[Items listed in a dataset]

++++++++

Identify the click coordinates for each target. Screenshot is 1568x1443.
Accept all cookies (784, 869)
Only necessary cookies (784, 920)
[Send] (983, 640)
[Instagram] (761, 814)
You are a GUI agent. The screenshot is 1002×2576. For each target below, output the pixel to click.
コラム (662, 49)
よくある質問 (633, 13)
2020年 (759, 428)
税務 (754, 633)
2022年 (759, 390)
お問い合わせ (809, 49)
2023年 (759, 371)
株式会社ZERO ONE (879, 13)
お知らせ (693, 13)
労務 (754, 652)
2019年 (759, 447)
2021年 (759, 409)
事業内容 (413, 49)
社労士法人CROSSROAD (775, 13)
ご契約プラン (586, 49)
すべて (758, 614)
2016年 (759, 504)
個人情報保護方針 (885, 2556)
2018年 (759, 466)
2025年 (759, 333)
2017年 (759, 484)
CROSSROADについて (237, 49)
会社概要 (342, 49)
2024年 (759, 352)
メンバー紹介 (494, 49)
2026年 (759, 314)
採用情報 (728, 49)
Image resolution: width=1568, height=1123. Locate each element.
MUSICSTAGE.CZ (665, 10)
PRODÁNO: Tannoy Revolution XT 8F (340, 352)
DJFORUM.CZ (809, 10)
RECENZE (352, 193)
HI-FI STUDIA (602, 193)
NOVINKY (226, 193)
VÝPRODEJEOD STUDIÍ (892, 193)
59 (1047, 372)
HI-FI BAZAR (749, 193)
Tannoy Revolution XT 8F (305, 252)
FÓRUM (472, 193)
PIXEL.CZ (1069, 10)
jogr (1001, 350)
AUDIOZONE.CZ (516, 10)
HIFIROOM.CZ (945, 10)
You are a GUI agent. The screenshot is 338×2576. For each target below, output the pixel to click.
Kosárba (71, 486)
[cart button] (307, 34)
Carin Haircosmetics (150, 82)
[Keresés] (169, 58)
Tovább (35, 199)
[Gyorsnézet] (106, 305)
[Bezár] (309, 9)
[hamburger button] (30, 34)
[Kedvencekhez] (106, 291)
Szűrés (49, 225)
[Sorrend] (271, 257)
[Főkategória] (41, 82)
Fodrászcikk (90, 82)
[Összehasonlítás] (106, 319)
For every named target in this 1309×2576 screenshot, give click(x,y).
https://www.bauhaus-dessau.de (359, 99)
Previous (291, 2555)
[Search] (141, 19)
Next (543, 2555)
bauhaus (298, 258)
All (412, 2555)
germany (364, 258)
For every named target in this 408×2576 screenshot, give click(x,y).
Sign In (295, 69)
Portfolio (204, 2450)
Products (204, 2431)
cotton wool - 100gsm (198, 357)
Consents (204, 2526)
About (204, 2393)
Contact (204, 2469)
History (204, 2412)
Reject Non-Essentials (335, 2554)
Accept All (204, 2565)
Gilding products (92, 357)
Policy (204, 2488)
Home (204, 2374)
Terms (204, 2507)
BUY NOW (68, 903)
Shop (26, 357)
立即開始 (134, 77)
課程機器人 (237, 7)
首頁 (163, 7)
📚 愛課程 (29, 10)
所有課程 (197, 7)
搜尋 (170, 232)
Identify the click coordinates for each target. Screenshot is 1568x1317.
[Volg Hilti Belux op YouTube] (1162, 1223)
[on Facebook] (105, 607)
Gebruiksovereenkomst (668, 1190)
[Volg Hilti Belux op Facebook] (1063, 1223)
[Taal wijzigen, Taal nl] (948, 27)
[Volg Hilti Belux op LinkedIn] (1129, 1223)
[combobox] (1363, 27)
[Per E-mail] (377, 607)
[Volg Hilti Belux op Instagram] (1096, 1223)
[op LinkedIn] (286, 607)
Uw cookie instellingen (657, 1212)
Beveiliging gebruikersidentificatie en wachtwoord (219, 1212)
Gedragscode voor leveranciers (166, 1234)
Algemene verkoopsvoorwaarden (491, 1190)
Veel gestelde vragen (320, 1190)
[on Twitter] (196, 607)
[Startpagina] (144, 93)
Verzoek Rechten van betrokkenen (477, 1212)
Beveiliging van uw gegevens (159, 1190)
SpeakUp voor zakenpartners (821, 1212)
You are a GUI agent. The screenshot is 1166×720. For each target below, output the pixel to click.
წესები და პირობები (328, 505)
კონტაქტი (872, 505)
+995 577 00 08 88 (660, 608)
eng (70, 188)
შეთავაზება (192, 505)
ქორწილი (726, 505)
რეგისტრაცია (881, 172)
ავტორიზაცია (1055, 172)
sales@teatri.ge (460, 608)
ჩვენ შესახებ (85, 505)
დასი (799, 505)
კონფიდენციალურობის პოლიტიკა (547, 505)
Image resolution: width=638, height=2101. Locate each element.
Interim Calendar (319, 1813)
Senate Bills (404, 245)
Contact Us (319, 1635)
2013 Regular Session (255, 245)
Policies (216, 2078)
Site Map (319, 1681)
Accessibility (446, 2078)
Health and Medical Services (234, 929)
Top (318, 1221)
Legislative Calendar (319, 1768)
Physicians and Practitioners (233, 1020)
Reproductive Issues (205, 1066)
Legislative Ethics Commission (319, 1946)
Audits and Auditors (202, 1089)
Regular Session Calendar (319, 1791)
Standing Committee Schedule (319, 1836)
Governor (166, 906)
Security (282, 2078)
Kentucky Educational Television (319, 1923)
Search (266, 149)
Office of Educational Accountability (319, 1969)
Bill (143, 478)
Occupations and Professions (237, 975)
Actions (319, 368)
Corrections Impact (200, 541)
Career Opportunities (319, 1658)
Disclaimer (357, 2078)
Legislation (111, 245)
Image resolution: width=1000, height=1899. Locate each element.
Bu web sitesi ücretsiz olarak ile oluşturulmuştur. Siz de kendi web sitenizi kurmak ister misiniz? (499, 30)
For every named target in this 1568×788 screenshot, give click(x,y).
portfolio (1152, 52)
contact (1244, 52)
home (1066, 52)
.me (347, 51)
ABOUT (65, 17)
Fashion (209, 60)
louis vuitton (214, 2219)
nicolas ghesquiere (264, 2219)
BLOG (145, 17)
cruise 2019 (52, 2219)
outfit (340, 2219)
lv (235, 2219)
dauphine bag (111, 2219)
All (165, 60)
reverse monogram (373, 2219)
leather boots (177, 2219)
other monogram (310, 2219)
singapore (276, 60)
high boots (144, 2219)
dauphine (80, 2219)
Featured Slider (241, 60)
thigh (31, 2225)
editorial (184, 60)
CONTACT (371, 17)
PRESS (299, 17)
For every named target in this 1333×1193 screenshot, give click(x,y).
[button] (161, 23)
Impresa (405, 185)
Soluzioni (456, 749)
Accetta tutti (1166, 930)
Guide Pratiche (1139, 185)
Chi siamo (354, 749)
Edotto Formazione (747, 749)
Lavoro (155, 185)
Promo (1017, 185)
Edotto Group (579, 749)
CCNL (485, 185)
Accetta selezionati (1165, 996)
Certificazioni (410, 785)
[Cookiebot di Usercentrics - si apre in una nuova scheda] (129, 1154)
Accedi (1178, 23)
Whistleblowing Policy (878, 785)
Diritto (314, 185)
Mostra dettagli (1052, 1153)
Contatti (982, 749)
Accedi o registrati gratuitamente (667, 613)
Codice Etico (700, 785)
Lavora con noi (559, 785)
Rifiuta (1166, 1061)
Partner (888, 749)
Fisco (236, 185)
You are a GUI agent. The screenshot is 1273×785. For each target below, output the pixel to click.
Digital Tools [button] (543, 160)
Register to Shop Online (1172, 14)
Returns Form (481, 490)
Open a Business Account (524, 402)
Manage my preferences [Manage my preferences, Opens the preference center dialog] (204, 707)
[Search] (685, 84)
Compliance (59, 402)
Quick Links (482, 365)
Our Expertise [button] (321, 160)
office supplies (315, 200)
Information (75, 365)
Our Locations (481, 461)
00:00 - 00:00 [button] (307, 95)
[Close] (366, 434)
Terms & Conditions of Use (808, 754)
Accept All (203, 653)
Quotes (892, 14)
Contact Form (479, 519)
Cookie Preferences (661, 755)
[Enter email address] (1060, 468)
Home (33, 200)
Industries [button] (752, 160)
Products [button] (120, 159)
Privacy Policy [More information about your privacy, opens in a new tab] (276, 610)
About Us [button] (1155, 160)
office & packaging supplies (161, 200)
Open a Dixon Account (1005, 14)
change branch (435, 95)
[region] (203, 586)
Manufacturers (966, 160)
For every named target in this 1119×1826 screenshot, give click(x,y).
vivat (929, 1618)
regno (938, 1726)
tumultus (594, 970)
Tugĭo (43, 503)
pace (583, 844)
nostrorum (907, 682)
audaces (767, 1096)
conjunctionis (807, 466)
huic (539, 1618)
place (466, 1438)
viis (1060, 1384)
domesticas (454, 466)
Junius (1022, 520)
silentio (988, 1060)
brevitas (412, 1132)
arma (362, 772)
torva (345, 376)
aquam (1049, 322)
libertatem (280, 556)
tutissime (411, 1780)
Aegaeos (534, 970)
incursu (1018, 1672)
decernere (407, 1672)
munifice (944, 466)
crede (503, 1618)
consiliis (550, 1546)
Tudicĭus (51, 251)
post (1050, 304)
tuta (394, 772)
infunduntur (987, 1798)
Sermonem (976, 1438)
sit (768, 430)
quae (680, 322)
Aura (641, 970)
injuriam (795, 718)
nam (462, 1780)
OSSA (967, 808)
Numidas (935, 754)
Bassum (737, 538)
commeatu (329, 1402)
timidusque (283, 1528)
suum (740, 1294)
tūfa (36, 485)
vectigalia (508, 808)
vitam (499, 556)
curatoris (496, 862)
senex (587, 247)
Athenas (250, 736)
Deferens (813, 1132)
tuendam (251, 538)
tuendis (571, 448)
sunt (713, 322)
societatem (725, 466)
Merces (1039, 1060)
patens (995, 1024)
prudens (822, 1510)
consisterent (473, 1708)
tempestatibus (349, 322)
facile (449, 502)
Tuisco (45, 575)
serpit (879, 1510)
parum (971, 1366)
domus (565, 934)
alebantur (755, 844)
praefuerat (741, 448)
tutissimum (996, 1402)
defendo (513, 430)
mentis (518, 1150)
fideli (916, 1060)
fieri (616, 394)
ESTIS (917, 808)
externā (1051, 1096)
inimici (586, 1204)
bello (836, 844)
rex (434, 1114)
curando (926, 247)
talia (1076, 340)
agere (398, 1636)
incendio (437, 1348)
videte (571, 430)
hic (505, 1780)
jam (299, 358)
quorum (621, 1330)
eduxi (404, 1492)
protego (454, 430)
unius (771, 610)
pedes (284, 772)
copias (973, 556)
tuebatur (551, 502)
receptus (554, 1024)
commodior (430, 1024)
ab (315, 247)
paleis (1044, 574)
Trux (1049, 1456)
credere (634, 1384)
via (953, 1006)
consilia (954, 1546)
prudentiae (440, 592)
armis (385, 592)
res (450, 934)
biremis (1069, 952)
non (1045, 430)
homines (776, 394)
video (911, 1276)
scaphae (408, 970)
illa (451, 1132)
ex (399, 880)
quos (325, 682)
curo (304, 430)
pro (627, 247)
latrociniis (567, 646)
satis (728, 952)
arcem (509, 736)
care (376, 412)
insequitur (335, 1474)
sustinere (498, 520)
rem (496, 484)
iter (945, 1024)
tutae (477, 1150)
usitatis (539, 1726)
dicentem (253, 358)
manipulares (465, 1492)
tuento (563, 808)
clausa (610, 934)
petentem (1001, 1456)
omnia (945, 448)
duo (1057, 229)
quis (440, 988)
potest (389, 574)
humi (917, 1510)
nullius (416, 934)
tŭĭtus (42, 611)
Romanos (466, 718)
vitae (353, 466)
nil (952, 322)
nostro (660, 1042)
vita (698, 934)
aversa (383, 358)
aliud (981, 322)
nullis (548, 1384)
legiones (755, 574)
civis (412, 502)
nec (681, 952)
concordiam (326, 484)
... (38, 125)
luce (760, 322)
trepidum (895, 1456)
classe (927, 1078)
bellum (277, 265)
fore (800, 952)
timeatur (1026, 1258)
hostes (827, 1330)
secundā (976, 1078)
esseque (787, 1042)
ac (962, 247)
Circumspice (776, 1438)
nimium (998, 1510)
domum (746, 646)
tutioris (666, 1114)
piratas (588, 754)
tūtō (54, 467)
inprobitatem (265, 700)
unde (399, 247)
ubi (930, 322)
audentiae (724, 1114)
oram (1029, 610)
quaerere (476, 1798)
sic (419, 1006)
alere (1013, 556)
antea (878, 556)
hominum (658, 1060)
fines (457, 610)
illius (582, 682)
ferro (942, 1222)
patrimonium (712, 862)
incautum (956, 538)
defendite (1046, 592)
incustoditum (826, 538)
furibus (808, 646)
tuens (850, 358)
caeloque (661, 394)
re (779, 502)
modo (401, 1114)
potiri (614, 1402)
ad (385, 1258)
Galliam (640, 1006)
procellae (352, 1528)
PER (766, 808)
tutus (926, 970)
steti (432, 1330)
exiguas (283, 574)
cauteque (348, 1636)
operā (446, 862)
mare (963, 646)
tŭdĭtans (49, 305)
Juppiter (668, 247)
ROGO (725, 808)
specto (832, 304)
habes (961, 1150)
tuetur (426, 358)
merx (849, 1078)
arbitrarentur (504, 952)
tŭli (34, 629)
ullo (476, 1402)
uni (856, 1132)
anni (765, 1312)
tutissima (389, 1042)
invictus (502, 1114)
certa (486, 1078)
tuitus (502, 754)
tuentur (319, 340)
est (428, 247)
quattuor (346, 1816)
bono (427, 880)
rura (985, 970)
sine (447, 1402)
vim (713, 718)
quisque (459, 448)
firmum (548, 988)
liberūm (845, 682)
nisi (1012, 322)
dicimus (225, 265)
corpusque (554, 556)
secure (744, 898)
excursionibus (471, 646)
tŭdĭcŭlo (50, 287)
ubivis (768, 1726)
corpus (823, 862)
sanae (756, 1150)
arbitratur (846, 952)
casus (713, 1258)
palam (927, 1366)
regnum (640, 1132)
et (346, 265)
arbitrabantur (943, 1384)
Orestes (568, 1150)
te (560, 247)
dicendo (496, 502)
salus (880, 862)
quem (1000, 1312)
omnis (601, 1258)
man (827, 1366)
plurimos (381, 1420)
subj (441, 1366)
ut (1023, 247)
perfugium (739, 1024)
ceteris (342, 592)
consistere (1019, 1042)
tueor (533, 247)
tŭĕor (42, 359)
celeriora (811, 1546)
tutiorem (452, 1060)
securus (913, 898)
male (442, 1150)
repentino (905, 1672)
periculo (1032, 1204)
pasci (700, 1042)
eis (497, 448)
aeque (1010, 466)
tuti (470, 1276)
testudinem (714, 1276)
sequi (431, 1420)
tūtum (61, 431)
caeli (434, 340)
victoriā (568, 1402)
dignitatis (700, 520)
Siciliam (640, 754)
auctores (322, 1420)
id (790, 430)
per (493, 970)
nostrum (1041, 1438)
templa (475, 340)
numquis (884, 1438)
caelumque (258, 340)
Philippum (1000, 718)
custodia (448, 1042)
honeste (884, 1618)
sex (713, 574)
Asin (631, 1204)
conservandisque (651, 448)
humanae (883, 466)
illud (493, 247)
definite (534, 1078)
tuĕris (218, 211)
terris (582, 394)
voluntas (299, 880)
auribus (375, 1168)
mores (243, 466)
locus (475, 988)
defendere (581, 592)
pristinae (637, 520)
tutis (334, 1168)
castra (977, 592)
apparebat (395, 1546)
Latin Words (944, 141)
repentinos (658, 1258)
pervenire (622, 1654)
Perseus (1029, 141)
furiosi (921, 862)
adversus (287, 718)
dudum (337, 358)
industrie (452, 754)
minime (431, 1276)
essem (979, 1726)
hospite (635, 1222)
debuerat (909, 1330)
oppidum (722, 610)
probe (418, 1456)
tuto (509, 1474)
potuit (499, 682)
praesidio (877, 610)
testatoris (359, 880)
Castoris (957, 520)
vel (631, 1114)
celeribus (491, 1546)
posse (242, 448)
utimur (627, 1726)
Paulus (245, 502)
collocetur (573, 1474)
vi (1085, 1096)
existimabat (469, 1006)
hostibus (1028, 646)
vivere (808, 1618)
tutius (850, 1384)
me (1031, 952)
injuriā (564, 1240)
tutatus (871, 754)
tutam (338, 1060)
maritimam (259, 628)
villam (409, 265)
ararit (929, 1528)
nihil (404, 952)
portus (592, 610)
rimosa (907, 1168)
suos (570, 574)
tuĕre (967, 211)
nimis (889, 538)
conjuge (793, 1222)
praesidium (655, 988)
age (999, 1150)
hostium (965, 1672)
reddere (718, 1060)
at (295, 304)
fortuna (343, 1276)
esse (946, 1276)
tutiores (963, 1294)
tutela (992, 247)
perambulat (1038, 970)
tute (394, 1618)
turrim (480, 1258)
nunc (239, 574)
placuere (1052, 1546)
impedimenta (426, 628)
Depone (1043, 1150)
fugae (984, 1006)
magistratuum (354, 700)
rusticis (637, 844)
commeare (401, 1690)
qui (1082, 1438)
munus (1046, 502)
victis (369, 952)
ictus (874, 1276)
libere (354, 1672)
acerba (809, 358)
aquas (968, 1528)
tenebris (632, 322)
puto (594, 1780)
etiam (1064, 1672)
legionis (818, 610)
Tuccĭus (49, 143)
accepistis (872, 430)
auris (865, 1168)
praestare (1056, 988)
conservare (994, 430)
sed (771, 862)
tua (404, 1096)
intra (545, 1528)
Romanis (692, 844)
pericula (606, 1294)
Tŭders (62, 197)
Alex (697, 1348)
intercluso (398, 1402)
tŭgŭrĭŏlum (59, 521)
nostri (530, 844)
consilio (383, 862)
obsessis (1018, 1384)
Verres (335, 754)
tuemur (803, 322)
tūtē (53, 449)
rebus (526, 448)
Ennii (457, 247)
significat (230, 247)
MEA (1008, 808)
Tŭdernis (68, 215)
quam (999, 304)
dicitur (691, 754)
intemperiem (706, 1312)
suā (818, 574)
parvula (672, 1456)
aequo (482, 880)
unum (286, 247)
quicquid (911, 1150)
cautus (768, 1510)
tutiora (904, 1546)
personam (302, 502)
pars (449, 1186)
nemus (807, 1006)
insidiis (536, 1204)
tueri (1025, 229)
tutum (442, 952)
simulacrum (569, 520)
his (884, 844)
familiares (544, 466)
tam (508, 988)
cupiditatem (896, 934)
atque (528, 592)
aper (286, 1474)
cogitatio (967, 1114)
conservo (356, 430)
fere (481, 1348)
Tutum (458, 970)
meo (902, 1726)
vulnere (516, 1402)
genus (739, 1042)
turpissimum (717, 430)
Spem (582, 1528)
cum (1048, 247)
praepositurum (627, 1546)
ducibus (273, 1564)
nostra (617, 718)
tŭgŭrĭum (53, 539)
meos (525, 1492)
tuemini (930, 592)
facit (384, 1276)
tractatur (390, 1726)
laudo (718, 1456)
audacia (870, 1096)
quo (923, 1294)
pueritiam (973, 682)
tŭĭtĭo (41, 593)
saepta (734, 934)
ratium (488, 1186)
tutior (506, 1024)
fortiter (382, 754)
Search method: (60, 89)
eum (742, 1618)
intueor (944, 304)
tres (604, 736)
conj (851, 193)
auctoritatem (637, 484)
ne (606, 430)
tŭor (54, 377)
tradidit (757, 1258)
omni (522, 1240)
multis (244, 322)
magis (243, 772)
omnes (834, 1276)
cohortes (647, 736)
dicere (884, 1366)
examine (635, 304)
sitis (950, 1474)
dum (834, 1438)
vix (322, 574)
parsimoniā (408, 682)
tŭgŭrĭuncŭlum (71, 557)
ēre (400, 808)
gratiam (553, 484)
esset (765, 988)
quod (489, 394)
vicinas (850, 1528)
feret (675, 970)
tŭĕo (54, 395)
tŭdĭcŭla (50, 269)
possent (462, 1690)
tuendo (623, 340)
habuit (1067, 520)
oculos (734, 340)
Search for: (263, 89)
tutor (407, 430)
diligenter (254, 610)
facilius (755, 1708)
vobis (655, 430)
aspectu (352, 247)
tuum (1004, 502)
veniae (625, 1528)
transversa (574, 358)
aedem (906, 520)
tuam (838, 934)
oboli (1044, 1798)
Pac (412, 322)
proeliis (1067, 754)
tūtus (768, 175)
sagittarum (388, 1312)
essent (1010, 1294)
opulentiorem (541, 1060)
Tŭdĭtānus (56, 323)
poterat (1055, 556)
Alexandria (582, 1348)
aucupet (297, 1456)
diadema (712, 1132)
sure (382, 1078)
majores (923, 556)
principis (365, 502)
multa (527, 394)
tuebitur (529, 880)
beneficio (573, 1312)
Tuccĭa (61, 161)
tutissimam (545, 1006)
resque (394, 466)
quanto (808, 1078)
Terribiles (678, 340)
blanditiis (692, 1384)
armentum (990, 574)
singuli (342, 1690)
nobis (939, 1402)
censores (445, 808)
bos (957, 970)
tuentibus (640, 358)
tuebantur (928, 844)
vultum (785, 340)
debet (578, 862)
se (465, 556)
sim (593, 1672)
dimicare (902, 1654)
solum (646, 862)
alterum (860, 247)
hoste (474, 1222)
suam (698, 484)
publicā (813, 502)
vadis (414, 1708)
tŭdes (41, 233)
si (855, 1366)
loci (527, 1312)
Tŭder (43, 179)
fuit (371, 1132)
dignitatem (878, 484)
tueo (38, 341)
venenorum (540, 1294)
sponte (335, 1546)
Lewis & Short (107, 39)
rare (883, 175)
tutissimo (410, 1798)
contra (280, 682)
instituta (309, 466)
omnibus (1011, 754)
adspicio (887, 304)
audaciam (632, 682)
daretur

++++++++

Stated exercise:
Copy the rows between the line holding "nullis (548, 1384)" and the line holding "et (346, 265)", inclusive, and replace "classe" with "navibus". Keep everything else the same.

Answer in full:
nullis (548, 1384)
legiones (755, 574)
civis (412, 502)
nec (681, 952)
concordiam (326, 484)
... (38, 125)
luce (760, 322)
trepidum (895, 1456)
navibus (927, 1078)
bellum (277, 265)
fore (800, 952)
timeatur (1026, 1258)
hostes (827, 1330)
secundā (976, 1078)
esseque (787, 1042)
ac (962, 247)
Circumspice (776, 1438)
nimium (998, 1510)
domum (746, 646)
tutioris (666, 1114)
piratas (588, 754)
tūtō (54, 467)
inprobitatem (265, 700)
unde (399, 247)
ubi (930, 322)
audentiae (724, 1114)
oram (1029, 610)
quaerere (476, 1798)
sic (419, 1006)
alere (1013, 556)
antea (878, 556)
hominum (658, 1060)
fines (457, 610)
illius (582, 682)
ferro (942, 1222)
patrimonium (712, 862)
incautum (956, 538)
defendite (1046, 592)
incustoditum (826, 538)
furibus (808, 646)
tuens (850, 358)
caeloque (661, 394)
re (779, 502)
modo (401, 1114)
potiri (614, 1402)
ad (385, 1258)
Galliam (640, 1006)
procellae (352, 1528)
PER (766, 808)
tutus (926, 970)
steti (432, 1330)
exiguas (283, 574)
cauteque (348, 1636)
operā (446, 862)
mare (963, 646)
tŭdĭtans (49, 305)
Juppiter (668, 247)
ROGO (725, 808)
specto (832, 304)
habes (961, 1150)
tuetur (426, 358)
merx (849, 1078)
arbitrarentur (504, 952)
tŭli (34, 629)
ullo (476, 1402)
uni (856, 1132)
anni (765, 1312)
tutissima (389, 1042)
invictus (502, 1114)
certa (486, 1078)
tuitus (502, 754)
tuentur (319, 340)
est (428, 247)
quattuor (346, 1816)
bono (427, 880)
rura (985, 970)
sine (447, 1402)
vim (713, 718)
quisque (459, 448)
firmum (548, 988)
liberūm (845, 682)
nisi (1012, 322)
dicimus (225, 265)
corpusque (554, 556)
secure (744, 898)
excursionibus (471, 646)
tŭdĭcŭlo (50, 287)
ubivis (768, 1726)
corpus (823, 862)
sanae (756, 1150)
arbitratur (846, 952)
casus (713, 1258)
palam (927, 1366)
regnum (640, 1132)
et (346, 265)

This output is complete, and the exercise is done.